= Your task =
Below are some records; output exactly the lines from the line with "Task: Click the Support headset icon" to the line with "The width and", both ends kept, and nothing more.

= Recorded data =
***
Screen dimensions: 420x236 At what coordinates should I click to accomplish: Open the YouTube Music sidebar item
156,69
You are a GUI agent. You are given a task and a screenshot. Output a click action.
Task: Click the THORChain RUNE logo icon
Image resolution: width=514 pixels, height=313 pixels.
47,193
***
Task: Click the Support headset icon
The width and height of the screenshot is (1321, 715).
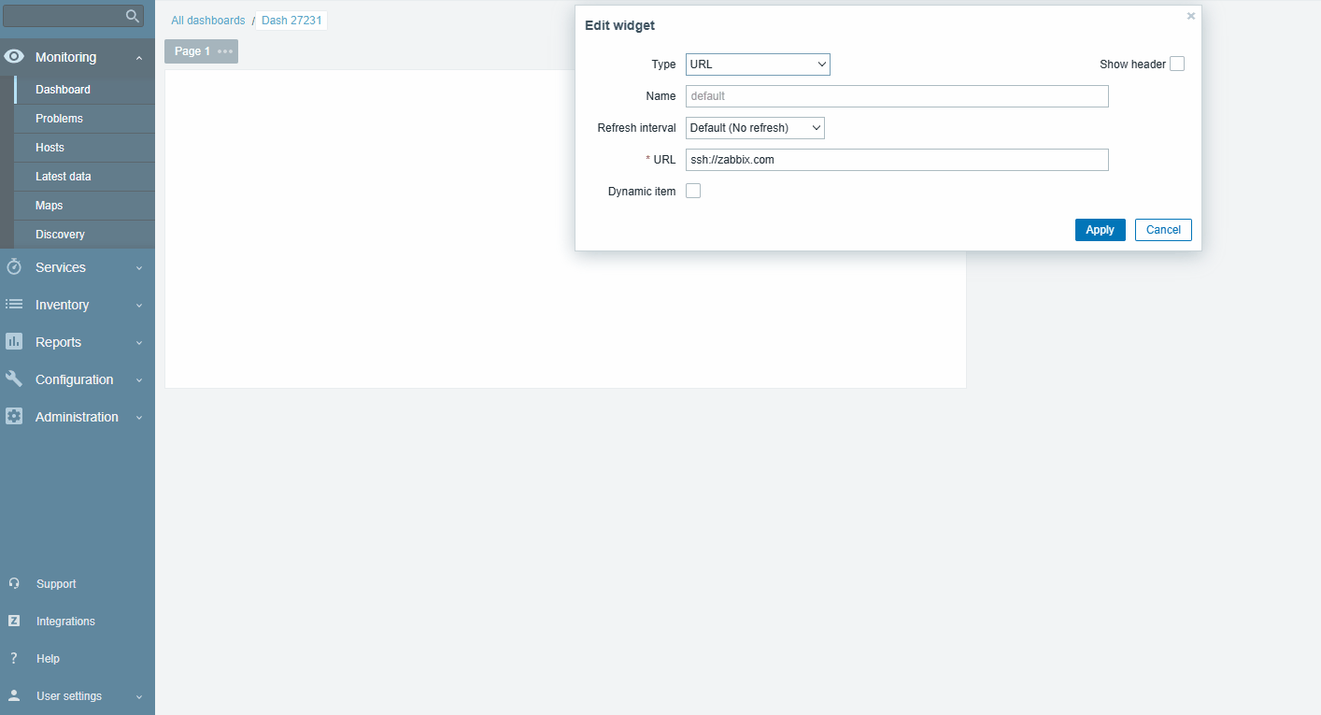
***
= Output =
Task: Click the Support headset icon
The width and height of the screenshot is (1321, 715).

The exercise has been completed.